Install via Composer (replace with your package name once published):

composer require abdelhamiderrahmouni/toon-php

Quick Start (arrays and objects)

<?php
declare(strict_types=1);

use function Toon\encode;

$input = [
  'name' => 'A',
  'age' => 30,
  'tags' => ['x', 'y', 'z'],
];

echo encode($input);

Output:

name: A
age: 30
tags:[3]: x,y,z

Works with plain objects too (stdClass, public props):

<?php
declare(strict_types=1);

use function Toon\encode;

$object = (object) [
  'name' => 'A',
  'age' => 30,
  'tags' => ['x', 'y'],
];

echo encode($object);

Options:

<?php
declare(strict_types=1);

use function Toon\encode;
use Toon\Types\EncodeOptions;

$opts = new EncodeOptions(
    indent = 4,         // default 2
    delimiter = "\t",   // default ","
    lengthMarker = '#', // default false
);

echo encode(['tags' => [1, 2, 3]], $opts);

Output:

tags:[#3\t]: 1\t2\t3

Working with JSON (optional)

If your data starts as JSON, decode it first, then pass the PHP value to encode().
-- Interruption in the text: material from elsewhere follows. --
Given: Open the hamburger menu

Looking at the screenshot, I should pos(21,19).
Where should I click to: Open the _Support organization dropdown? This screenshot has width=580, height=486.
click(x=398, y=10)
Arrays/objects are the primary path; JSON is just another input source.

<?php
declare(strict_types=1);

use function Toon\encode;

$json = '{"name":"A","age":30,"tags":["x","y","z"]}';

// Safest: throw on JSON errors and decode to associative arrays
try {
    $data = json_decode($json, true, flags: JSON_THROW_ON_ERROR);
    echo encode($data);
} catch (JsonException $e) {
    // Handle invalid JSON
    echo "Invalid JSON: " . $e->getMessage();
}

Reading from a file:

<?php
use function Toon\encode;

$contents = file_get_contents('data.json');
if ($contents === false) {
    throw new RuntimeException('Failed to read data.json');
}

$data = json_decode($contents, true, flags: JSON_THROW_ON_ERROR);

echo encode($data);

Notes:

  • Using true (associative) is convenient, but objects (stdClass) also work — normalization handles both.
  • Non-finite numbers and other PHP-specific values are normalized as described below.

Key Features

  • Objects render as key: value pairs with indentation for nesting.
  • Arrays:
    • Primitive arrays inline: tags:[3]: a,b,c
    • Array of objects with uniform keys and primitive values renders as a table:
      rows:[2]{id,name}:
        1,a
        2,b
      
    • Mixed arrays and complex structures fall back to list items:
      items:[4]:
        - 1
        - [2] a,b
        - x: 1
        - z
      
  • Safe string encoding: strings that look ambiguous (booleans, null, numeric-like, contain structural characters, etc.) are quoted and escaped.
  • Custom delimiter for inline arrays/tabular rows: comma (default), tab, or pipe (or any string).
  • Optional length marker # to prefix array lengths in headers: [#3].

Normalization Semantics

Toon PHP normalizes input into a JSON-like shape before encoding:

  • Scalars:
    • nullnull
    • bool, int, float preserved, with:
      • -0.0 canonicalized to 0
      • INF, -INF, NAN normalized to null
  • DateTimeInterface → ISO 8601 string (DATE_ATOM)
  • Stringable → cast to string
  • JsonSerializablejsonSerialize() result is normalized recursively
  • Enums:
    • BackedEnum → backing value (then normalized)
    • UnitEnum → enum name
  • Arrays:
    • List arrays (0..n-1 integer keys) are treated as arrays
    • Associative arrays are treated as objects (maps)
  • Traversable → array via iterator_to_array
  • Objects → associative arrays of public properties
  • Unsupported types (resources, closures) → null

Note: PHP has no BigInt primitive; nothing special is needed here (unlike the TS version).

Output Rules and Examples

Objects

encode(['user' => ['name' => 'A', 'age' => 30]]);
user:
  name: A
  age: 30
  • Keys are unquoted if matching /^[A-Z_][\w.]*$/i; otherwise quoted.
  • Empty objects render as key: on a line by itself.

Primitive Arrays (Inline)

encode(['tags' => ['x', 'y', 'z']]);
tags:[3]: x,y,z
  • Header syntax: key:[length<delimiter-if-not-default>]
  • A space separates the header and the joined values when non-empty.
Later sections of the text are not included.